/scripts

Primary LanguageJavaScript

Polygraph's Film Dialogue Dataset

04/12/2016 - just pushed a major update of roughly 200 films based on reader feedback. We also decided to remove several datasets that provided additional metadata that wasn't published in the article. :(

Note: I am correcting the csv data as people find errors in our character mapping or omitted characters. Sorry if you end up forking an old data set.

A previous version presented the data as "lines." This turned out to be a very ambiguous word. In reality, we had compiled total number of words, by character, and then converted them to lines using an average of 10 words per line. This is creating more confusion than needed, so we're moving back to just words, which is what is currently in the CSV data to begin with. The minute-by-minute data, however, is still based on lines (i.e., a row of dialogue text).

character_list5.csv - this is the data that powers all of the calculations on polygraph.cool/films. It uses the most accurate script that we can find for a given film. People are understandably finding errors, so we will be updating this file as much as possible.

meta_data7.csv - this is unique list of IMDB_IDs from the character_list file, with additional meta data, such as release year and domestic, inflation-adjusted gross.

The selected scripts and their sources are also publicly maintained here: https://docs.google.com/spreadsheets/d/1fbcldxxyRvHjDaaY0EeQnQzvSP7Ub8QYVM2bIs-tKH8/edit#gid=1668340193

To parse the line data in meta_data7.csv: we assume that a minute of dialogue is roughly 14 lines (using average speaking pace 140 words/min. and average words per line of about 10).

So each numeral in the string is the number of MALE lines for half a minute. So if split up the string into groups of two and add the two the numerals, we have total number of male lines of roughly a minute of time.

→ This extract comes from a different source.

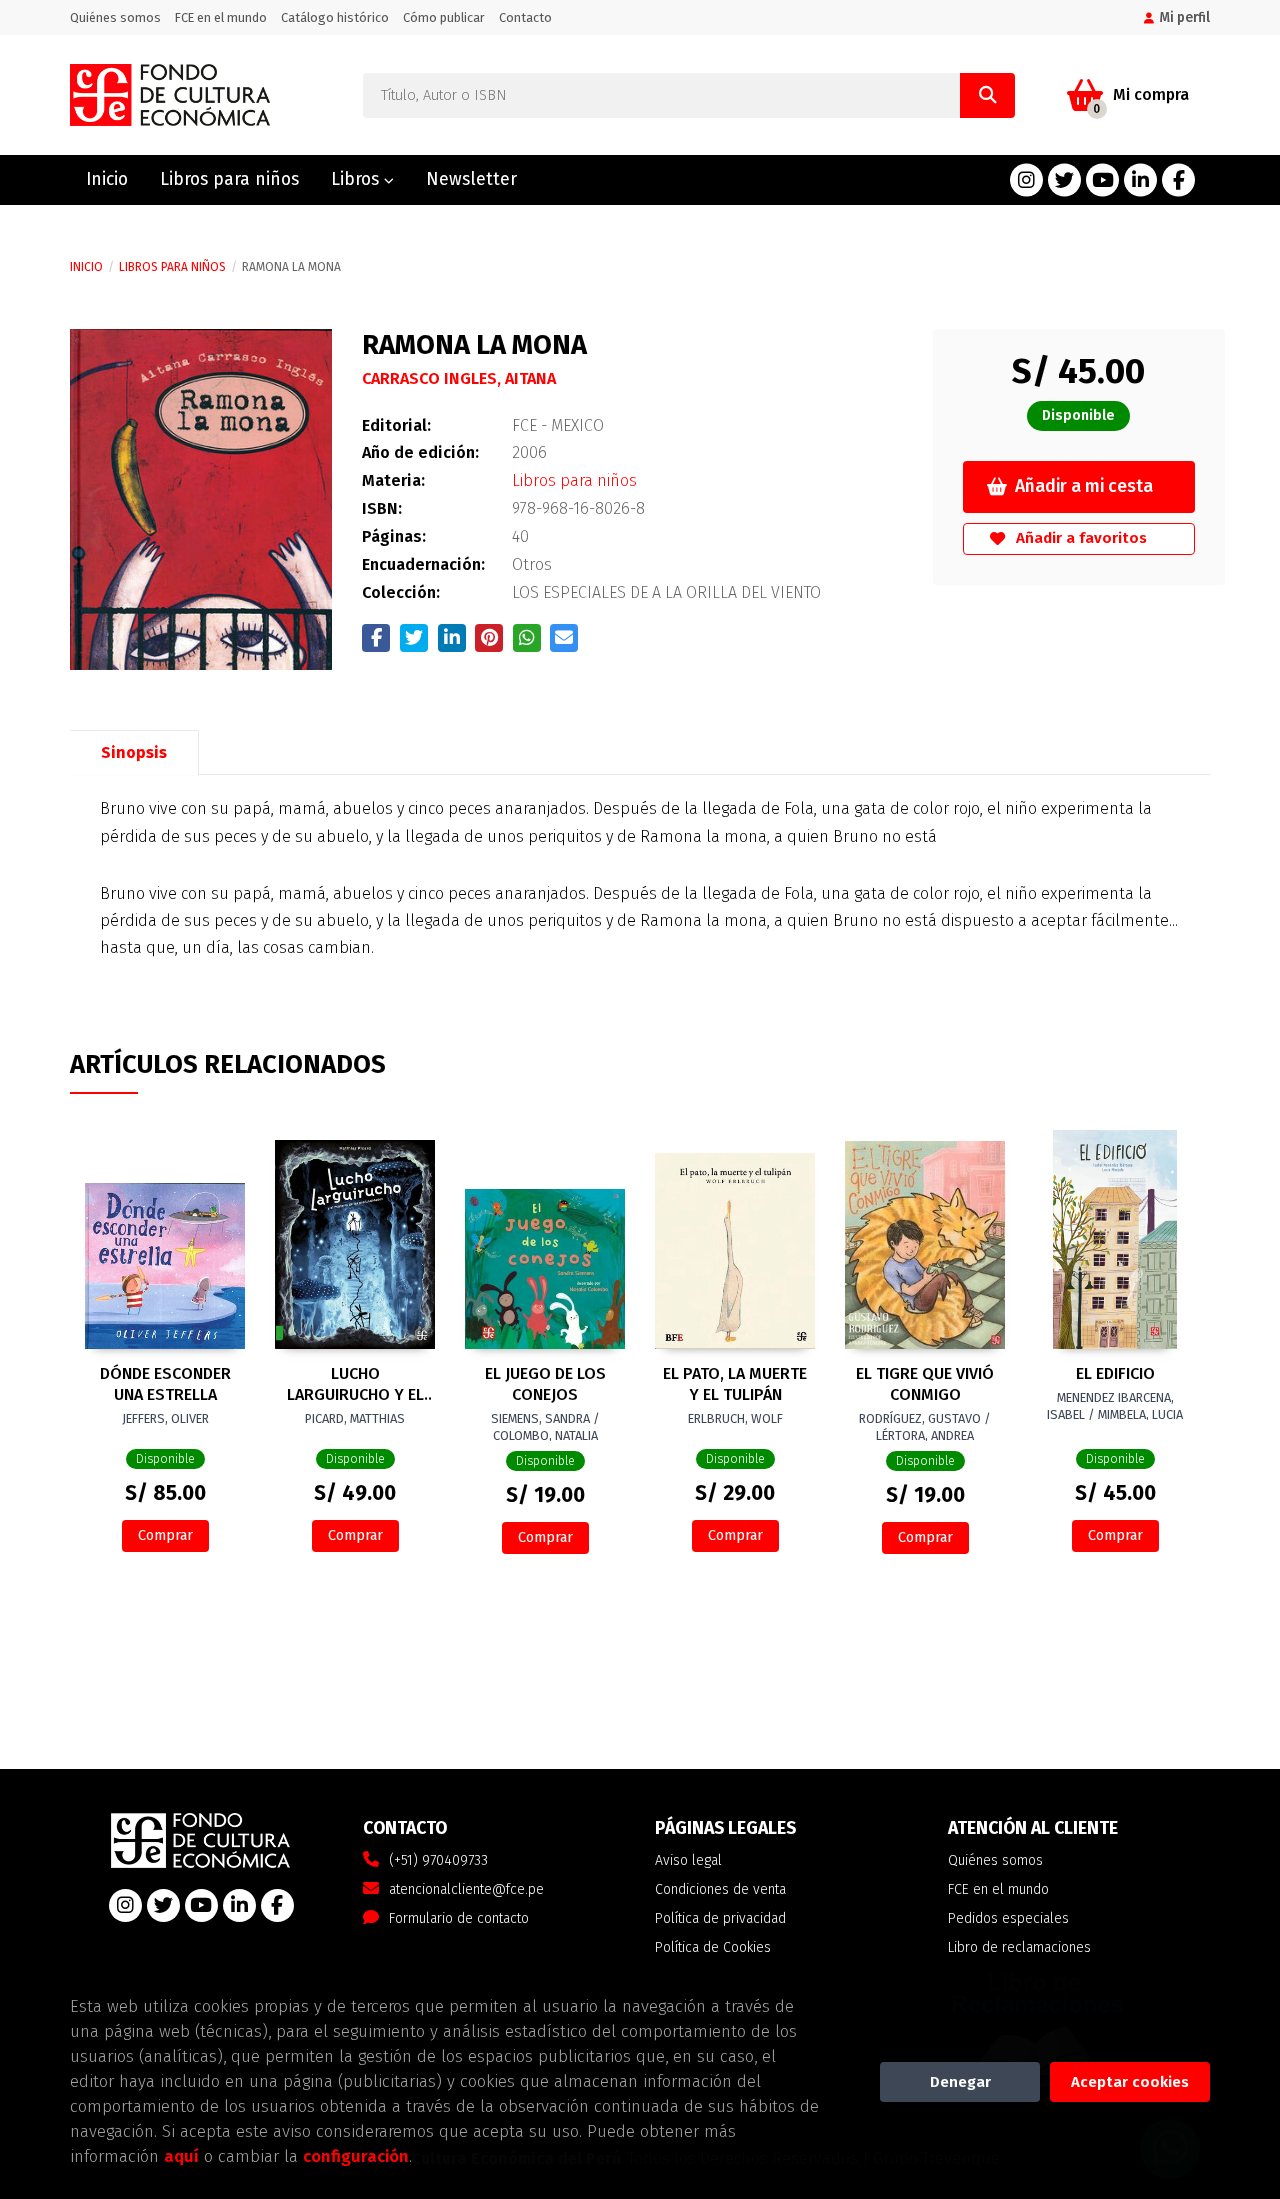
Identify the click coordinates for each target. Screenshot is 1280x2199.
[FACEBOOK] (1178, 180)
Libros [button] (357, 179)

Here's the js code from the article that we use to parse that string:

    var lineInfo = data.lines_data.match(/.{1,2}/g);

    for (line in lineInfo){
      var minuteTotal = +lineInfo[line].slice(0,1) + +lineInfo[line].slice(1,2);
      var row = [minuteTotal,14-minuteTotal];
      lineData.push(row);
    }

Each row is an array of [male lines out of 14 representing one minute, female lines out of 14 representing one minute]